● **WHAT YOU NEED TO DO**:
Every single entry needs to appear again exactly as given.

[Start of section]

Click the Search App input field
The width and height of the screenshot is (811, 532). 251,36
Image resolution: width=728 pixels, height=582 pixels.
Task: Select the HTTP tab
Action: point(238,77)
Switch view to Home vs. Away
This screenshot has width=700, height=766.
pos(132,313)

[End of section]

● **TASK RESULT**:
Click the Search App input field
The width and height of the screenshot is (811, 532). 251,36
Image resolution: width=728 pixels, height=582 pixels.
Task: Select the HTTP tab
Action: point(238,77)
Switch view to Home vs. Away
This screenshot has width=700, height=766.
pos(132,313)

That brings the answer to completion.